▶ **Exercise description**
Your answer is every line of the material below in which the string "with" occurs.

**********

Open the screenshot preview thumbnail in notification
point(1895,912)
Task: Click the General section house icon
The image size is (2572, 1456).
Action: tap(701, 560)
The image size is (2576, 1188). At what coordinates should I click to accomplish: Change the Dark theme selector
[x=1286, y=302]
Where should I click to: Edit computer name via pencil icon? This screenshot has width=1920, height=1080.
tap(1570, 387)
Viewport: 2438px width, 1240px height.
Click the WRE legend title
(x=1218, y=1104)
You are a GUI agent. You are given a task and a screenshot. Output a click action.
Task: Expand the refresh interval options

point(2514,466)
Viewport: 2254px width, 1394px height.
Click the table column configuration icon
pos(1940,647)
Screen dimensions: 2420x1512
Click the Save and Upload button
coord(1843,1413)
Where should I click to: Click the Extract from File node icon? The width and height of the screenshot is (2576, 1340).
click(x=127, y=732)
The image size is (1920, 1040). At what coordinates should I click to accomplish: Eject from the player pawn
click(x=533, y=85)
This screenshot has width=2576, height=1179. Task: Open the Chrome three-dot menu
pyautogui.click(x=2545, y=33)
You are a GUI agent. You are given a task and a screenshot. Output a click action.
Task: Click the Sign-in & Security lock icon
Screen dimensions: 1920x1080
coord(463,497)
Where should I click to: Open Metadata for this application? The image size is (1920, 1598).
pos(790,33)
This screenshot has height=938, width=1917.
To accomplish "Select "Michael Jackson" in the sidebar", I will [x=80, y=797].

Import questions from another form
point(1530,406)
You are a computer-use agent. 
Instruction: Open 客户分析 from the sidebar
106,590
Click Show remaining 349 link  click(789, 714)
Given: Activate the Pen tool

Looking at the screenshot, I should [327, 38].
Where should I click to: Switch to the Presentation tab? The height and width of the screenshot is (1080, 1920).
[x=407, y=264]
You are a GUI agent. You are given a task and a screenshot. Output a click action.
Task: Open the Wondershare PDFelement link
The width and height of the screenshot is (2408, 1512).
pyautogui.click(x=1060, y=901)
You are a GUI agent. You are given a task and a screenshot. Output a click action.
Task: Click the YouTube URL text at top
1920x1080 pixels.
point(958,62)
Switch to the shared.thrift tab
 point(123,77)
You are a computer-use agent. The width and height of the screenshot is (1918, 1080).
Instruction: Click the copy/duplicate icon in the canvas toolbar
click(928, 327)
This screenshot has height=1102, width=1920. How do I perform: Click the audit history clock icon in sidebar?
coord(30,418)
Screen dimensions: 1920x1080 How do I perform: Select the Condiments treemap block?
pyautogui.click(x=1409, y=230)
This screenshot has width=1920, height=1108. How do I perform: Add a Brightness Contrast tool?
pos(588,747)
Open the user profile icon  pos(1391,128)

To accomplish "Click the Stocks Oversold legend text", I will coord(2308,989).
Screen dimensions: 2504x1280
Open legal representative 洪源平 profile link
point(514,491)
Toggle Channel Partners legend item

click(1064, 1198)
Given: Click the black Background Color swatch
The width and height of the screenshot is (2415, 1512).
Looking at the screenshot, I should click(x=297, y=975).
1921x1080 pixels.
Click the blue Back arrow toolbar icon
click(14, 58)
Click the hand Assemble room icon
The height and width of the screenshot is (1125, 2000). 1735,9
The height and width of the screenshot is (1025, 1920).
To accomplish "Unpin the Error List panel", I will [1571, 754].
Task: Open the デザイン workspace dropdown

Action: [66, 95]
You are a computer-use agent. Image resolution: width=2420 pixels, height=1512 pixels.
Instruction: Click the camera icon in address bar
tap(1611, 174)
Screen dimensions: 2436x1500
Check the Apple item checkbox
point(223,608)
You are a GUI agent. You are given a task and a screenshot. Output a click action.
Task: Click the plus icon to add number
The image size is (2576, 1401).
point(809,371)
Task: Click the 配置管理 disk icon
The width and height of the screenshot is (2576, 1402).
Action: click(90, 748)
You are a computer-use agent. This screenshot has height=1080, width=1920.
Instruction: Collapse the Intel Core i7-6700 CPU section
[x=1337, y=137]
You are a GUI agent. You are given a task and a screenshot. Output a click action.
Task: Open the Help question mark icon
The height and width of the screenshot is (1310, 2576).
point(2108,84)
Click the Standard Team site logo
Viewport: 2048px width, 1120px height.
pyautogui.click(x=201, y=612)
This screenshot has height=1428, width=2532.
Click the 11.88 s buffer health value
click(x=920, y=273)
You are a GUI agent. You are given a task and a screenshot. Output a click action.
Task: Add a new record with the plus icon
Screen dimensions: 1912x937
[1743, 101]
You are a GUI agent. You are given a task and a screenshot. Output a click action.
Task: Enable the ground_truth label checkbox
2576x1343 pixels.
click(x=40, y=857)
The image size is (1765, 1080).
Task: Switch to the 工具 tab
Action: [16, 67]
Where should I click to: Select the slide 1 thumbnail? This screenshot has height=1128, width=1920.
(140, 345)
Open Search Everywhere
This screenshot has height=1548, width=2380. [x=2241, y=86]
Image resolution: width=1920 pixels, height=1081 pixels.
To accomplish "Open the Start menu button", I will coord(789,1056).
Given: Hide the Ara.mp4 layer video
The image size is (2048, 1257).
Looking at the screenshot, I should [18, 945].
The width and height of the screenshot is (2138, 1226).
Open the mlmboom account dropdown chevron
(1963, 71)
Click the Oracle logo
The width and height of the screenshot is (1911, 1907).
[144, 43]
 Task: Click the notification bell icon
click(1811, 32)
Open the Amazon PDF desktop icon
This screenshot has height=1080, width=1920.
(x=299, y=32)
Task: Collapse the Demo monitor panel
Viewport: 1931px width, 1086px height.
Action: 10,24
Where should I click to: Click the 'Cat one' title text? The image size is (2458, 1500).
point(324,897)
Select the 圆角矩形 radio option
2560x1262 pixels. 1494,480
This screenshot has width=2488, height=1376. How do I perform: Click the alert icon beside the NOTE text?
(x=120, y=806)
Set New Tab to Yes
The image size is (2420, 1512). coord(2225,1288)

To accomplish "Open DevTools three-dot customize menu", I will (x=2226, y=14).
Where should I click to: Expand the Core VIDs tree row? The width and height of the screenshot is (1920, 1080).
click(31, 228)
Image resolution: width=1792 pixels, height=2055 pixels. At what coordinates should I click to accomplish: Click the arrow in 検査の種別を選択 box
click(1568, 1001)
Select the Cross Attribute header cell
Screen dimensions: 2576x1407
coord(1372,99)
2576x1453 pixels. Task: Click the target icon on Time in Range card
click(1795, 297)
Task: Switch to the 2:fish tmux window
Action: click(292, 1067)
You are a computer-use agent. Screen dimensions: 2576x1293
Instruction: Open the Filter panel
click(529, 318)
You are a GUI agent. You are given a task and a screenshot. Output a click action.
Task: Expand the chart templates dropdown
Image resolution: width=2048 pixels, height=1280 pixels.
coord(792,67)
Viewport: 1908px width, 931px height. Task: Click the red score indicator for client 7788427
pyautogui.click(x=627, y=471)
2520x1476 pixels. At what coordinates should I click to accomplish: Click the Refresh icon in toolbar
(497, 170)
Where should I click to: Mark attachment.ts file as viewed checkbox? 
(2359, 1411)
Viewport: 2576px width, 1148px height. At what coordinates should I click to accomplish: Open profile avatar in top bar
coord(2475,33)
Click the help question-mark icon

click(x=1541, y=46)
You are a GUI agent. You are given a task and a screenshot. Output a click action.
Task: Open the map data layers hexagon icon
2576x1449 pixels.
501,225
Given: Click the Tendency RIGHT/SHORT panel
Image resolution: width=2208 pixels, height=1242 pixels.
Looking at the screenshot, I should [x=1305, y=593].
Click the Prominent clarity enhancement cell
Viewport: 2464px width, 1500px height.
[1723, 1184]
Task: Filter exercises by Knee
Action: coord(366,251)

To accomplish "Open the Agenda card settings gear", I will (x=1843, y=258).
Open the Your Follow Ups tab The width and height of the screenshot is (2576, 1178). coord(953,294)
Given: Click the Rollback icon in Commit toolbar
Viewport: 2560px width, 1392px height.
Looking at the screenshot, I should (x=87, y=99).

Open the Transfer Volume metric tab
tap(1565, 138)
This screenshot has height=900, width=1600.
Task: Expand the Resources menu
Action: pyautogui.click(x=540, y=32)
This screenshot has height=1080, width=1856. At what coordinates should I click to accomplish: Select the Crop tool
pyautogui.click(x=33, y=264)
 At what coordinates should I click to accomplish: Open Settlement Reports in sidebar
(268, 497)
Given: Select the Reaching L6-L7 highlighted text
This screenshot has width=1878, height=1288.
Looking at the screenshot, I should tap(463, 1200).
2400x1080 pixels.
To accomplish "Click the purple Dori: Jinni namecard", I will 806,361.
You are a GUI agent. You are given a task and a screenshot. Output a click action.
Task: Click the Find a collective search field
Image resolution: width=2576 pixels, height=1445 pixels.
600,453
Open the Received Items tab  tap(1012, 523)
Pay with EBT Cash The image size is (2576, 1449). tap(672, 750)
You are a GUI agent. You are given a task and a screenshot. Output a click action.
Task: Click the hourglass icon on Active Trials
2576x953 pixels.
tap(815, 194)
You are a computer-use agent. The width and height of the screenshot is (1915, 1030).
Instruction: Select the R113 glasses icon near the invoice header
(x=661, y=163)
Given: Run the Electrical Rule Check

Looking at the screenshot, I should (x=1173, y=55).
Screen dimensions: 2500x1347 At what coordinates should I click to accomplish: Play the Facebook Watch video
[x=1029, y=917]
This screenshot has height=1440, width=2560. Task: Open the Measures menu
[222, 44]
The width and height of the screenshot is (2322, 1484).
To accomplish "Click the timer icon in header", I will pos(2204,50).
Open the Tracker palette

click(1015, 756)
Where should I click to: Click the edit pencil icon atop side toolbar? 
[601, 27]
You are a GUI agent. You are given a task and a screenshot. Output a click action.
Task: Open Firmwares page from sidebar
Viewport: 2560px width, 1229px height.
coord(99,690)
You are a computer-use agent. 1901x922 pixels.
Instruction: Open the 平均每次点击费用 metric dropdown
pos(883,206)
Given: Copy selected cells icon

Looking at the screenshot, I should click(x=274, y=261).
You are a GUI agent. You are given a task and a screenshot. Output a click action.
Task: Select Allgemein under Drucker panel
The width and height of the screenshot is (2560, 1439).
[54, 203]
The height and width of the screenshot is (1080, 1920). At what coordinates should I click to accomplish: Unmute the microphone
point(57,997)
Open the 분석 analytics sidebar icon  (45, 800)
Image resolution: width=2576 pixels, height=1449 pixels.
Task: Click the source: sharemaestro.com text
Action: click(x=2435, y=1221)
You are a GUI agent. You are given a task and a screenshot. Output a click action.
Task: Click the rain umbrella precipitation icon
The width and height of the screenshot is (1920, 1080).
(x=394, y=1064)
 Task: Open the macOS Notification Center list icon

**********

▶ **Reply**
Task: Add a new record with the plus icon
Pay with EBT Cash The image size is (2576, 1449). tap(672, 750)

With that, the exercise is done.